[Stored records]

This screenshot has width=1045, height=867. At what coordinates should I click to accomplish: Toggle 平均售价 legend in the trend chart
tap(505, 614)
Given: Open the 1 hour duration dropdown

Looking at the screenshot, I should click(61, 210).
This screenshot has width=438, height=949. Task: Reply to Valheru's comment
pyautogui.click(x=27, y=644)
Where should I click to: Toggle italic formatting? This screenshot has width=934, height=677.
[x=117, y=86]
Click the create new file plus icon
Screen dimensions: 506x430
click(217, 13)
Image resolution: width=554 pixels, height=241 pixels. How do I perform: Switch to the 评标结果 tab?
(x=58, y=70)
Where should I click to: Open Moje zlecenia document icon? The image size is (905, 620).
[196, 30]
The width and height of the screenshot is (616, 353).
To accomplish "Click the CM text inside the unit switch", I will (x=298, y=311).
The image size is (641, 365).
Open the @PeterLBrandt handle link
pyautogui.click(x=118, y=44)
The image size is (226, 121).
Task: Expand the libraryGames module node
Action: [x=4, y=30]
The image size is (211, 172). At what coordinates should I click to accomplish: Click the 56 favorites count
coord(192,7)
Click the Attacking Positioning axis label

:: Directions for this task ::
Take the entries above and return only the lines from the one with "Screen dimensions: 506x430" to the one with "The width and", both included, unchanged.

:: Answer area ::
Screen dimensions: 506x430
click(217, 13)
Image resolution: width=554 pixels, height=241 pixels. How do I perform: Switch to the 评标结果 tab?
(x=58, y=70)
Where should I click to: Open Moje zlecenia document icon? The image size is (905, 620).
[196, 30]
The width and height of the screenshot is (616, 353).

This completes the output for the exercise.